[Stored items]

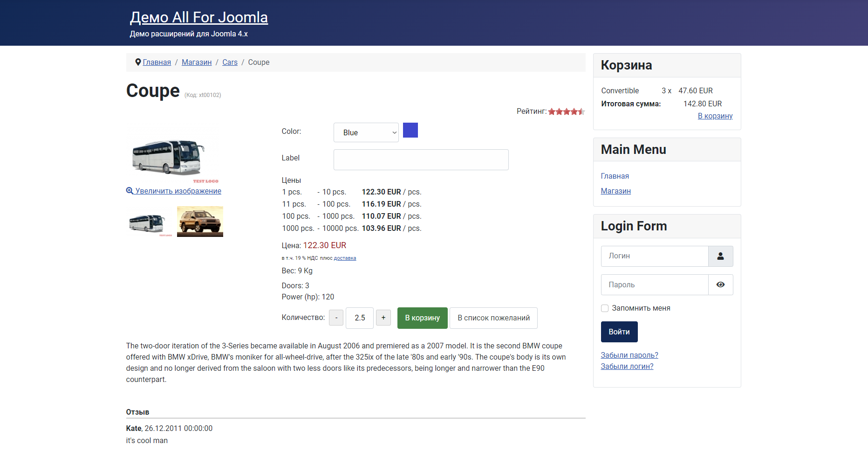868x451 pixels.
Task: Open Магазин in the Main Menu
Action: pyautogui.click(x=616, y=191)
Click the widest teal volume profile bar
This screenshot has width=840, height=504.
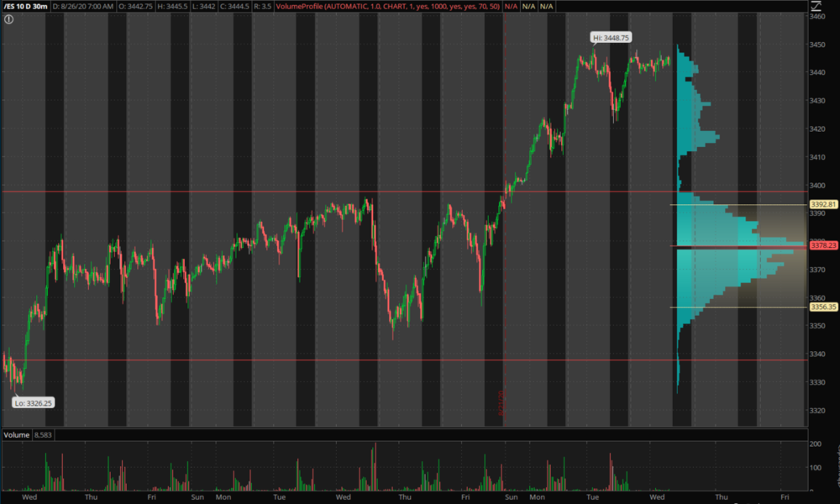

■ **Work order**: Print the stretch of the data from the line with "Click the widest teal volume profile bar" through its last line, exactly and with both ends kept. Omit pictures.

■ **Written response**:
Click the widest teal volume profile bar
This screenshot has width=840, height=504.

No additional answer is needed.